Parents were rushing to the scene as word was spread around the community about the shooting.

Inside during the lockdown, Livia Laudermilt had sent her mother a text.

“Mom, active shooter, I love you and Dad, don’t call my cell phone,” reads Angel Laudermilt, her mother.

“I was not even expecting to text you that today or ever. So I was terrified. Even 1 second felt like 10 minutes, like just waiting to hear what was happening,” said Livia.

Matthew Sotlar was inside, too. The school was having active shooter training Thursday morning, but it turned into a real situation.

“I heard it sounded like popcorn. And then I just saw someone run down the hallway. But I think it was really when the intercom came on and they just said it wasn’t a drill, it was real,” said Sotlar.

Sotlar said it set in quick that something was wrong here.

“I was scared. I was terrified. I thought I was going to die,” he continued.
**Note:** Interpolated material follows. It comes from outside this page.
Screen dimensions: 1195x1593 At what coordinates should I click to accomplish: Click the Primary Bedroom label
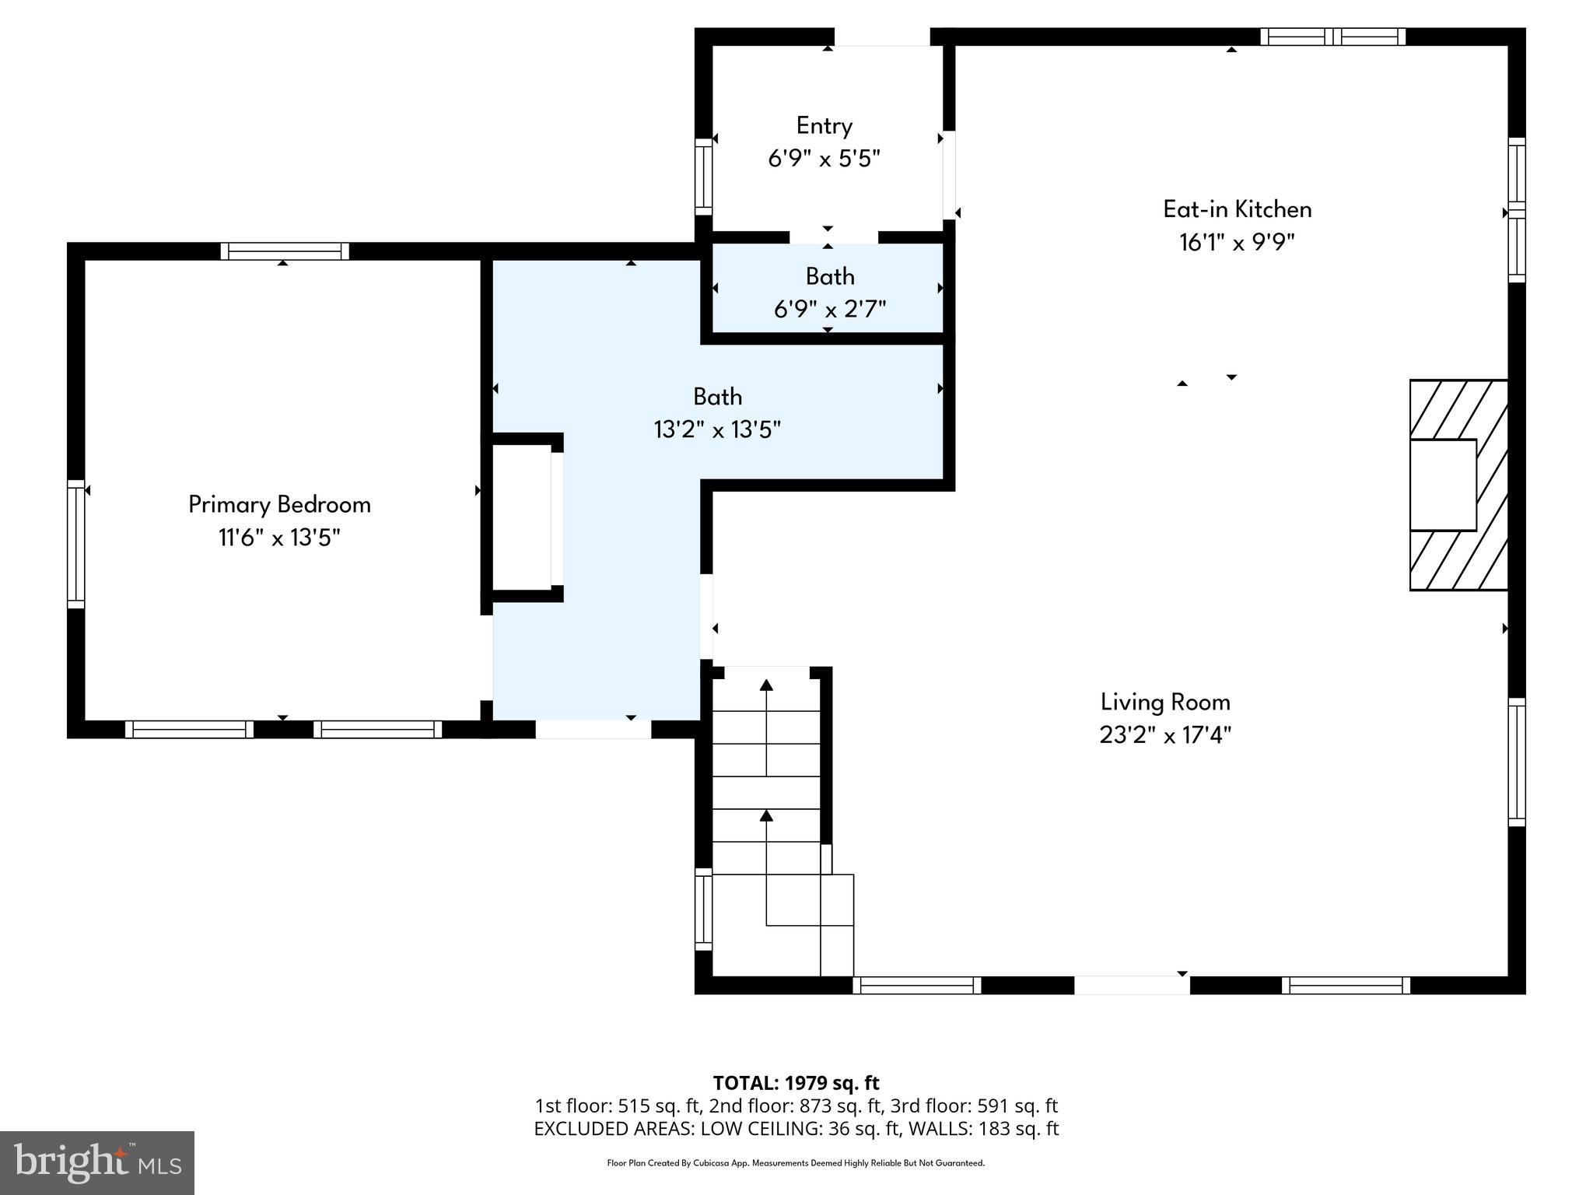(x=279, y=504)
Word was spreading outside. The situation eventually calmed down inside, and parents were rushing to the school and waiting for their children to be released.

One man had nine children inside. He was glad the situation had ended.

There were emotional reunions each time another group of children came out, plenty of hugs and kisses, as families reassembled.

“Oh, it was great. I was glad to see that she was safe. That was, like, the worst thing ever. Yeah, they were terrified. So were we,” said Ashley Zimmerman, the mother of a student.

“My heart was sinking. I just needed to see her and know that she was OK. And it was absolutely the best feeling to put my arms around her,” continued Angel Laudermilt, Livia’s mother.

According to a letter from the school, student drivers with cars on school premises that need their keys can come Friday to pick them up between 8 a.m. to noon, or from 1 to 3 p.m. Per police order, student drivers will be escorted into the building by a police officer to get their keys. No other belongings will be released. School officials will let the student body know when their personal belongings can be received.

According to the letter, Lowellville students who attend MCCTC will need to have their own transportation for Friday.

Thomas says classes have been canceled for Friday. Instead, grief counseling teams from around the area will be on campus offering help to students, staff and community members who need it. This will be available from 8 a.m. to noon and 1 to 4 p.m.

Superintendent Dr. Geno Thomas said that anyone coming can enter through the main entrance into the library.

Friday morning, reaction was pouring in on social media. Other schools in our community are really rallying behind Lowellville. Nearby Campbell Memorial said on Twitter that they are sending prayers. Officials at Champion are sending strength. Others said that there are no words, but that: “We stand with you.”

Dr. Thomas thanked the entire Lowellville community and first responders for their patience, support, cooperation, thoughts and prayers.